Your fantasy baseball drafts are serious business. It doesn’t matter if you’re playing high-stakes NFBC or a simple home league with you and, what your significant other casually refers to as “your idiot friends.” You may have invested money in an MLB Draft Guide or, due to budgetary restrictions, just spent countless hours researching players and draft strategies online on your own. Whatever the case may be, winning a fantasy baseball championship takes a massive amount of work and it’s a six-month long, daily grind. So, when it comes to your draft, you need to be well-rested, 100-percent present in the moment and ready for war. Any sort of deviation from the plan could spell disaster.

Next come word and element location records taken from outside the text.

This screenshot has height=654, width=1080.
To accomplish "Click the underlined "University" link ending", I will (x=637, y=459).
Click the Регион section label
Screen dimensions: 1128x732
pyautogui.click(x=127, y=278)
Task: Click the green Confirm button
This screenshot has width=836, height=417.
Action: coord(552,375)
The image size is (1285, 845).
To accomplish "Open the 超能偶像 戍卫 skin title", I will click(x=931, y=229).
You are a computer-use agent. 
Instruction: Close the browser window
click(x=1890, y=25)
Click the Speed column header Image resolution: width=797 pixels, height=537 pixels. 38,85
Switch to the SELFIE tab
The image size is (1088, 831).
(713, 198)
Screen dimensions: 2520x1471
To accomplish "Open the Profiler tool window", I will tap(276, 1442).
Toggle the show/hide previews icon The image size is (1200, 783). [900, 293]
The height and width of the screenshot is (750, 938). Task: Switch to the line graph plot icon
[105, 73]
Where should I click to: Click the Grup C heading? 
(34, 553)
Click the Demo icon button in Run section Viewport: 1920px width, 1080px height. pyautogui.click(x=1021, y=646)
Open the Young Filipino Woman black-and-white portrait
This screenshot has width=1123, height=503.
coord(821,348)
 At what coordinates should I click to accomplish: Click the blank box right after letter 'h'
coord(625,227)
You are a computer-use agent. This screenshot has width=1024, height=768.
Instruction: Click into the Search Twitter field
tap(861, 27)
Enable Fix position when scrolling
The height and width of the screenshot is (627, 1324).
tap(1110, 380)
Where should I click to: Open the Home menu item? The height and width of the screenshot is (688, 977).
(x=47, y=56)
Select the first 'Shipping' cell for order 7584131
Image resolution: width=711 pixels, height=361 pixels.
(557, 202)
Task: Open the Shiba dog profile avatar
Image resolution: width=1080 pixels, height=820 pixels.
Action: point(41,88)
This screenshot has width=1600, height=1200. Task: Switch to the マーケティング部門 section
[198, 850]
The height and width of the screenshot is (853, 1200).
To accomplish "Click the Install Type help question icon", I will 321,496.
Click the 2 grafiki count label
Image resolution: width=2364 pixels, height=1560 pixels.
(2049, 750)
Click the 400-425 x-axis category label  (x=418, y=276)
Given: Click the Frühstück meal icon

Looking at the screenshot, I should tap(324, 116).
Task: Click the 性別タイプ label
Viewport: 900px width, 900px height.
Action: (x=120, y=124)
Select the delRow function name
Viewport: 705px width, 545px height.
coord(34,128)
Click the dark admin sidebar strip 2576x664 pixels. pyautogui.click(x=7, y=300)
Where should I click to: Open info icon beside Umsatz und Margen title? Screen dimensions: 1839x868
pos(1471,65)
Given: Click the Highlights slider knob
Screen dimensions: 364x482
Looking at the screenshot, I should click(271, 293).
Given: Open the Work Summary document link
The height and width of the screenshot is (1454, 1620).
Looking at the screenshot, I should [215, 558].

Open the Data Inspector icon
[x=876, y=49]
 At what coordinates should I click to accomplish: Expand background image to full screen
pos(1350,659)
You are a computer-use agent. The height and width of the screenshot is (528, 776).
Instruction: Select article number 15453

Unfortunately, this pandemic has wiped out the concept of an in-person draft. Those were the best. It wasn’t just the excitement of a live draft and the camaraderie found at the gathering – loads of fun, for sure. But, unless you were hosting the draft, you had to get your shit together before heading out. You printed your rankings, charged your laptop, built spreadsheets, had extra pens and paper, grabbed a bite to eat, took a dump; whatever you needed to do before leaving your house, you took care of business. Those who didn’t were at a disadvantage and that showed by the end of the draft as your team looked amazing and theirs looked like that dump you left in the toilet.

Nowadays, everything has changed. With it all being done online, drafting from home sucks. Maybe you left your laptop at work and you have to use the family computer which is sitting right in the middle of your living room. That’s fine if no one is home, but your stupid kid is sitting there playing Call of Duty all afternoon and screaming obscenities into his headset. Or how about when you go to print your rankings and realize that you’re A. out of paper and B. after you run to Staples and pick up a pack, you come home to find out you’re also out of ink because your daughter printed out some ridiculous online drawing she liked? Makes you want to slam your head in a door a thousand times, doesn’t it?

Despite drafting from home, you have to treat it the same as any other draft you’ve done in years past. That means your pre-draft work is done at least an hour before your draft starts. You need a clear mind and body. You print those rankings out well ahead of time. You make sure you have a few extra pens, some scrap paper and all your research materials handy. If you need to eat, then do so beforehand. You don’t want to be dealing with food while sitting at your computer. That meatball parm sandwich can get messy and you certainly don’t want to have to run to the bathroom in the middle of the seventh round. Water, beer, cigarettes, weed, whatever you prefer to have at your draft, make sure it’s all right there for you so you don’t have to spend any time looking. Your focus is your draft, not “why can’t I find anything in this house when I need it?”

You also need to be comfortable. You need to secure a safe space. If that means locking yourself in the basement or the guest room, so be it. If you have to pick a fight with your wife so she stops talking to you for the next six hours, pick that fight. Yell at your kids for no reason, send them to their rooms, tell them to think about what they did wrong and you’ll be back to hear their answers after your draft. After they walk the damned dog, that is. You need to be left alone so you can concentrate on all aspects of the draft and a cacophony of whining and crying voices will only distract you from the task at hand.

Drafting from home can create a deluge of problems for you. Even if your family and friends mean well, they are only going to get in your way. Who wouldn’t love for someone to bring them a snack or a beer during their draft? But even those fifteen seconds you sacrifice to say thank you and answer the question “how’s your draft going?” could mean the difference between winning it all and humping a garbage, fourth-place finish.